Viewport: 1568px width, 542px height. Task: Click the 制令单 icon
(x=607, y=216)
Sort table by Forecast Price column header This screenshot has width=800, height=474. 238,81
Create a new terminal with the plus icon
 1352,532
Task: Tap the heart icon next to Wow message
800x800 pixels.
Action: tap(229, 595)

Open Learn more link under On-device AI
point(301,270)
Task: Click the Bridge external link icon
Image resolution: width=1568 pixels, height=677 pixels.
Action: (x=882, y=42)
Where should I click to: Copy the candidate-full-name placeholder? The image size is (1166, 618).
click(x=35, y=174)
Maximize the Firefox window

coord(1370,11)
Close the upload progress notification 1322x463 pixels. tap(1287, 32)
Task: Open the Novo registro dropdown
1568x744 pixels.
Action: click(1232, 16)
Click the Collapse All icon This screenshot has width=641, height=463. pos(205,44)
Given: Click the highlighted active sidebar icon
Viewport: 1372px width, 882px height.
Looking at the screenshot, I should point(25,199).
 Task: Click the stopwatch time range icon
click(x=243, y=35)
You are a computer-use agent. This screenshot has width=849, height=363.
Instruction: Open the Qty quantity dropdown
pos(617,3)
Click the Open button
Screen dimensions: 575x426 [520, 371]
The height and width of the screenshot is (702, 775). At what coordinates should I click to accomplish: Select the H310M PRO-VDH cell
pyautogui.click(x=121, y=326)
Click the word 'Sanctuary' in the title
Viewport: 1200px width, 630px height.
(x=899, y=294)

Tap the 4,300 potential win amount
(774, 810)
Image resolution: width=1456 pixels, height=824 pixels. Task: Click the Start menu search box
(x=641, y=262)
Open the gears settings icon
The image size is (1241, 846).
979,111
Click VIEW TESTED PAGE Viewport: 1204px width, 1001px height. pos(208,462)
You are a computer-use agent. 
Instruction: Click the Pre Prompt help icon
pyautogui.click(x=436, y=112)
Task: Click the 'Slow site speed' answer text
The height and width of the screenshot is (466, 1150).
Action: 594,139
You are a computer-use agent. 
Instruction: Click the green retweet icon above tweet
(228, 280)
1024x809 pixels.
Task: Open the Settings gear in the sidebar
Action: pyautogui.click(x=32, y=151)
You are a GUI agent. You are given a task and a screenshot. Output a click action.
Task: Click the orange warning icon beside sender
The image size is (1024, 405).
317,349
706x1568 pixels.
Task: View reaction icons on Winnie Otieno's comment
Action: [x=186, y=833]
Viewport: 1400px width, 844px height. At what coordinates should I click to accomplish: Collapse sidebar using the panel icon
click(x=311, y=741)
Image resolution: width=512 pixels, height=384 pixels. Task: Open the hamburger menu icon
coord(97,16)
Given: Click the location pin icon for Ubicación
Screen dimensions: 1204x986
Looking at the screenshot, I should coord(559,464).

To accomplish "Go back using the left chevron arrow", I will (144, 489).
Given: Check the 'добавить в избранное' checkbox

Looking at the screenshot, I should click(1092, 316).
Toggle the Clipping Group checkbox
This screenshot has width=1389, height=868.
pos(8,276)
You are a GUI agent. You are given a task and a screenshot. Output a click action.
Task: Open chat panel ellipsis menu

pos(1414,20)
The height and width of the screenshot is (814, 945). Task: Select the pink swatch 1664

§ Assignment
Taking the lines above, repeat exactly those from the line that contains "The image size is (1241, 846)." through the line that contains "Task: Click the 'Slow site speed' answer text", and both of those lines as well. Include nothing else.

§ Task output
The image size is (1241, 846).
979,111
Click VIEW TESTED PAGE Viewport: 1204px width, 1001px height. pos(208,462)
You are a computer-use agent. 
Instruction: Click the Pre Prompt help icon
pyautogui.click(x=436, y=112)
Task: Click the 'Slow site speed' answer text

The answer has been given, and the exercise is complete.